* _WHAT THE TASK REQUIRES_
Every record must be repeated exactly; omit any pictures they contain.

* _MATERIAL FOR THIS EXERCISE_
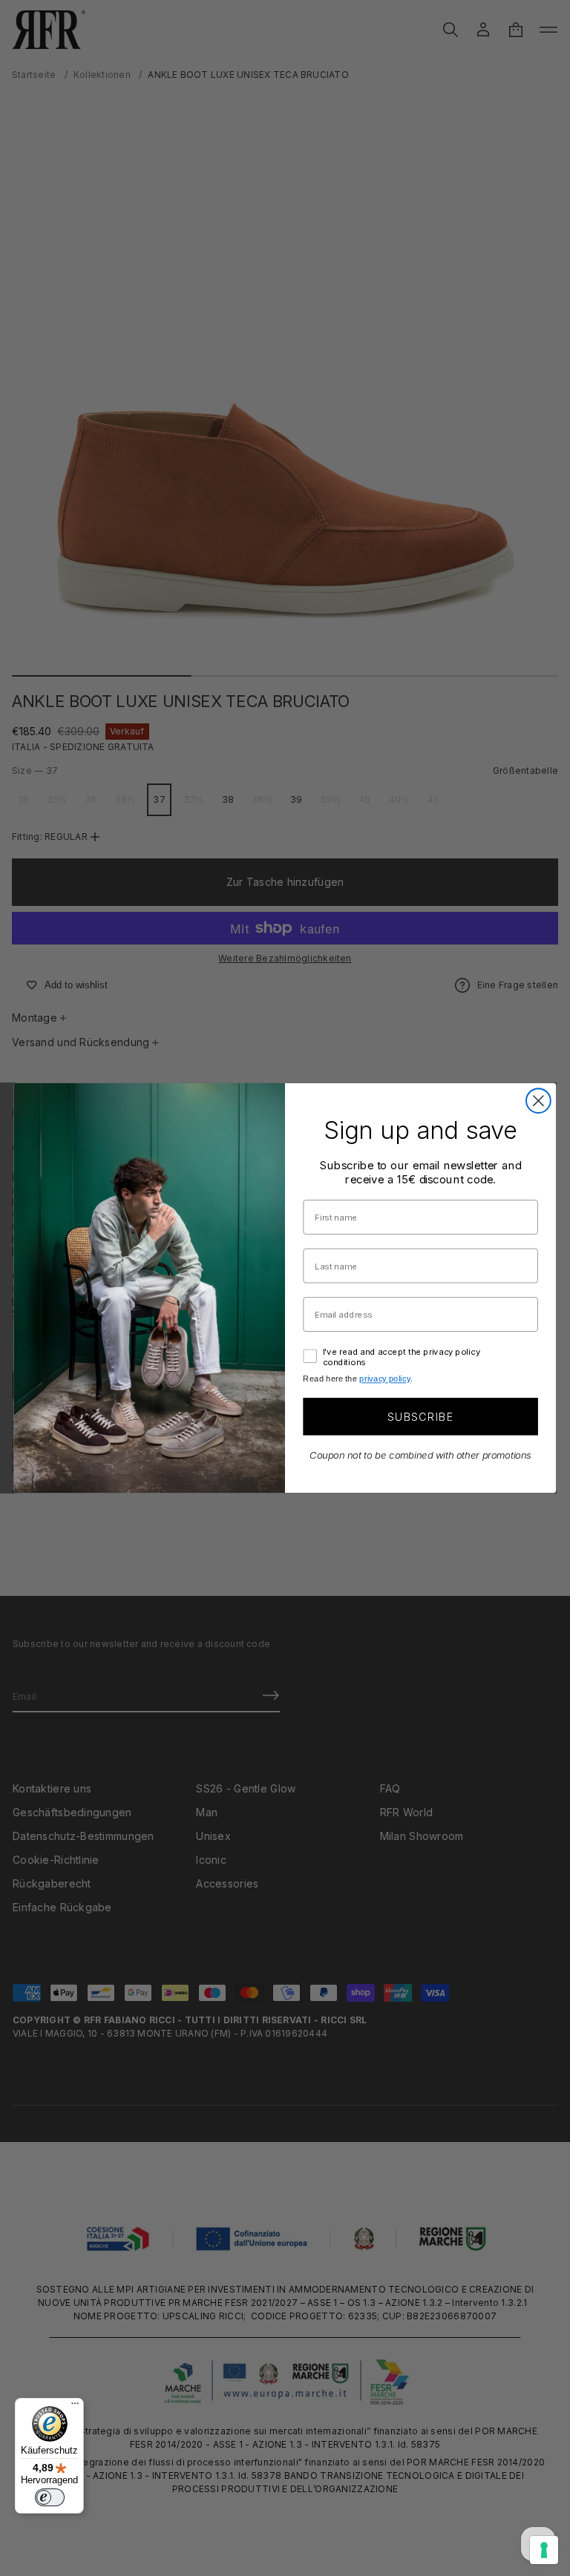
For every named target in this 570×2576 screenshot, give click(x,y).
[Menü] (75, 2407)
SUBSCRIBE (420, 1416)
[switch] (50, 2497)
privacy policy (384, 1379)
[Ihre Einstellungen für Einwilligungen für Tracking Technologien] (544, 2550)
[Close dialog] (538, 1100)
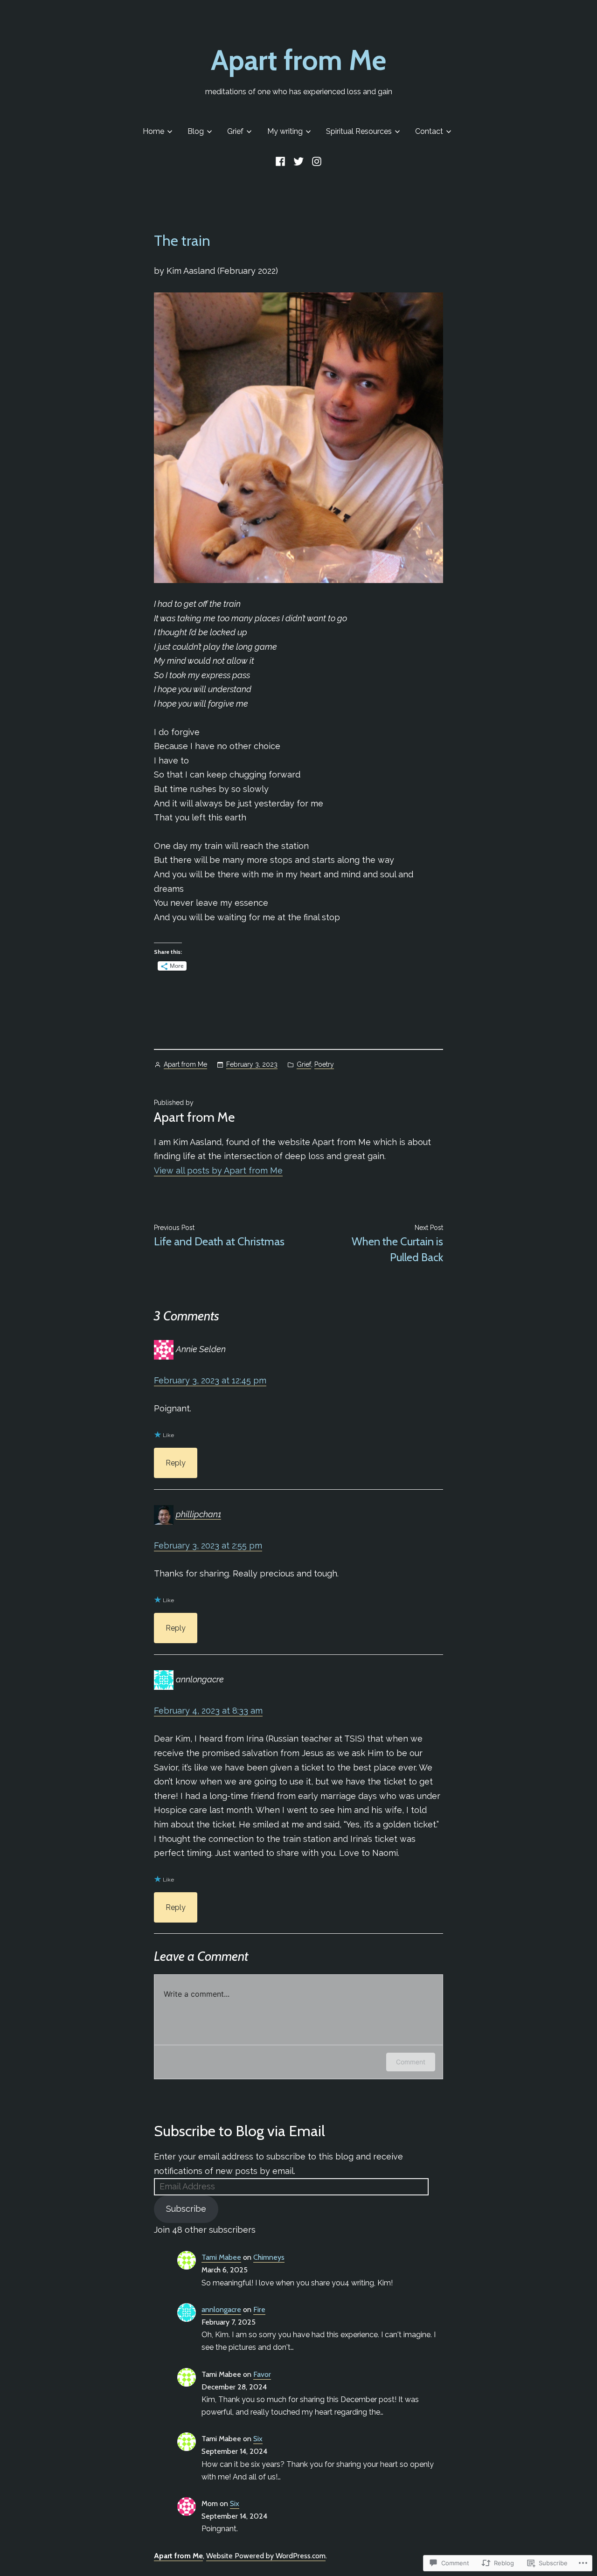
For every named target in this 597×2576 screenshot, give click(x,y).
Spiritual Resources (359, 131)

* _SOLUTION TO THE EXERCISE_
For every named target in this 570×2576 screenshot, give click(x,y).
[Menü] (75, 2407)
SUBSCRIBE (420, 1416)
[switch] (50, 2497)
privacy policy (384, 1379)
[Ihre Einstellungen für Einwilligungen für Tracking Technologien] (544, 2550)
[Close dialog] (538, 1100)
For every named target in this 597×2576 screenshot, give click(x,y).
Spiritual Resources (359, 131)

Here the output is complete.